Menu
Libération

En avant, doute

par Bruno Icher
publié le 3 octobre 2012 à 17h37

L'actualité judiciaire étant devenue une des mannes inépuisables de la production télévisuelle, il est probable que le nom de Viguier réveille quelques souvenirs au plus grand nombre. En 2000, un professeur de droit toulousain, Jacques Viguier, est soupçonné d'avoir tué sa femme, Suzanne, et d'avoir fait disparaître le corps. Son principal accusateur est Olivier Durandet, un ami de Suzanne qui se présentera plus tard comme son «compagnon» . C'est lui qui a reconduit la jeune femme à son domicile la nuit de sa disparition et c'est lui qui dirige l'enquête vers l'antagonisme dans lequel versait le couple Viguier. La longue instruction, impliquant plusieurs mois de prison préventive pour Viguier, se heurte à de troublants détails, notamment l'escamotage d'un matelas qui pourrait être tâché du sang de la jeune femme. Dix ans plus tard, en l'absence de preuves concluantes et surtout du corps de Suzanne, Jacques Viguier est acquitté.

● ● ● ● ● ● ●

→ **Énoncé A**
Selon l'extrait sur l'affaire Viguier, qui est le principal accusateur de Jacques Viguier ?
→ **Énoncé B**
Reprenez l'extrait sur l'affaire Viguier après sa dernière phrase et poursuivez-le.
Les lignes qui viennent ensuite forment un matériau indépendant de l'extrait.

→ **Entrées sur la recherche de mots et d'éléments**
● ● ● ● ● ● ●

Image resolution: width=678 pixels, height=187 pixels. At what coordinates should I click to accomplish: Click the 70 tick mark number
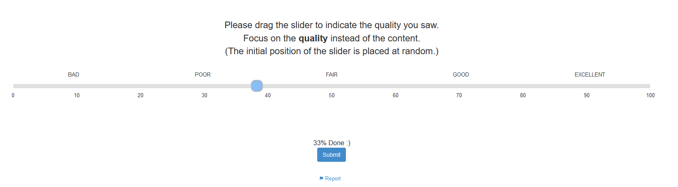pos(459,96)
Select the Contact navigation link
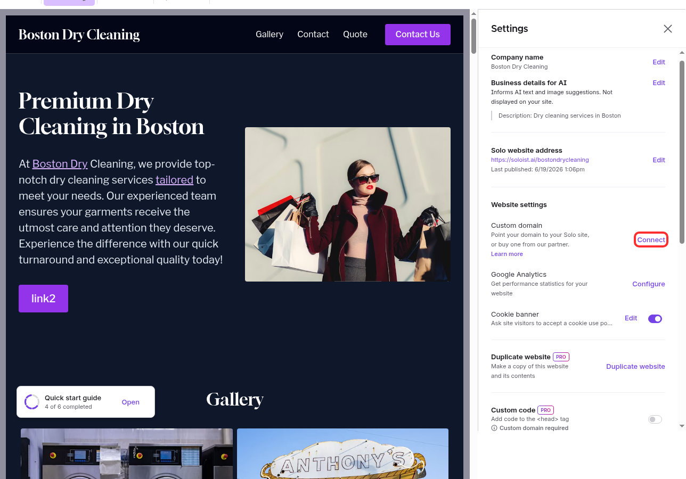The height and width of the screenshot is (479, 686). click(313, 34)
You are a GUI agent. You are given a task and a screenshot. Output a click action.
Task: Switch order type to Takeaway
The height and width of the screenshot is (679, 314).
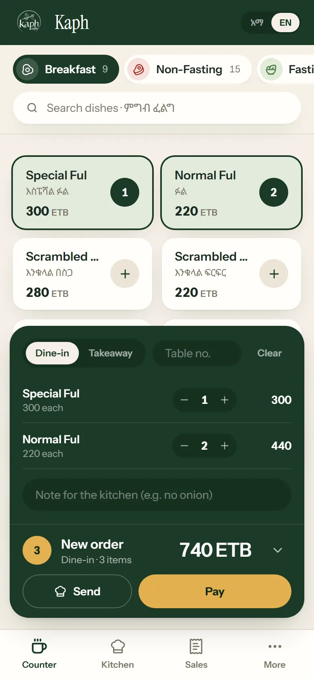(111, 353)
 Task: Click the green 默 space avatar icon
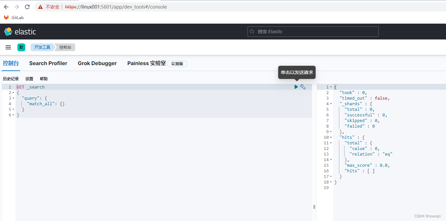21,47
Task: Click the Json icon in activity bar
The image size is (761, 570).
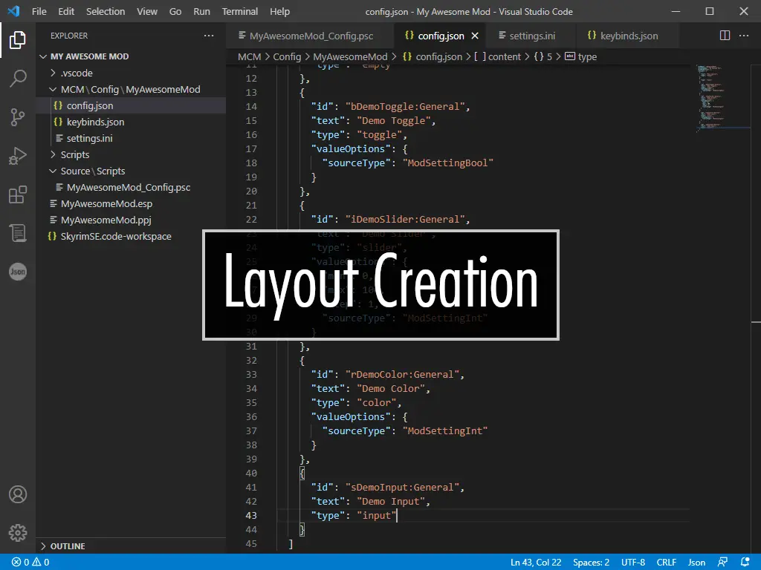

● ● ● ● ● ● ●

→ **Réponse A**
Olivier Durandet, un ami de Suzanne.

→ **Réponse B**
Cette histoire, aussi simple que peu spectaculaire, est traversée par l'unique mais puissant poison du doute. Nul ne sait ce qui est arrivé à Suzanne Viguier et personne, hormis l'assassin -- si toutefois il existe --, ne sera jamais en mesure de faire toute la lumière sur cette affaire. Un contexte sur mesure pour Jean-Xavier de Lestrade dont le cheminement du documentaire à la fiction est déjà un sujet passionnant. Car ce réalisateur de 49 ans est depuis le début de sa carrière fasciné par la chose criminelle et par l'exercice de la justice. On lui doit notamment Un coupable idéal , documentaire saisissant sur un gamin noir de Floride accusé de meurtre et dont l'avocat commis d'office, peut-être galvanisé par la présence d'une caméra, parvient in extremis à prouver l'innocence.

Un coupable idéal

Ce film, qui obtient l'oscar 2002, lui ouvre les portes de toutes les télévisions américaines et il enchaîne sur un stupéfiant film, en huit épisodes, à multiples péripéties, The Staircase , dans lequel il partage pendant des mois le quotidien de Michael Peterson, écrivain blanc et riche (le contraire du gamin noir et pauvre d' Un coupable idéal ), accusé d'avoir tué sa femme dans l'escalier de leur grande maison de Caroline du Nord. L'affaire se conclut par la condamnation à perpétuité de Peterson, en octobre 2003, ne reposant sur aucune preuve tangible, avant de rebondir l'an dernier avec la mise en examen pour faux témoignage d'un des principaux accusateurs de Peterson. Lestrade, qui avait renoncé à réaliser des documentaires après le choc du verdict, prépare un nouveau film sur les suites de l'histoire.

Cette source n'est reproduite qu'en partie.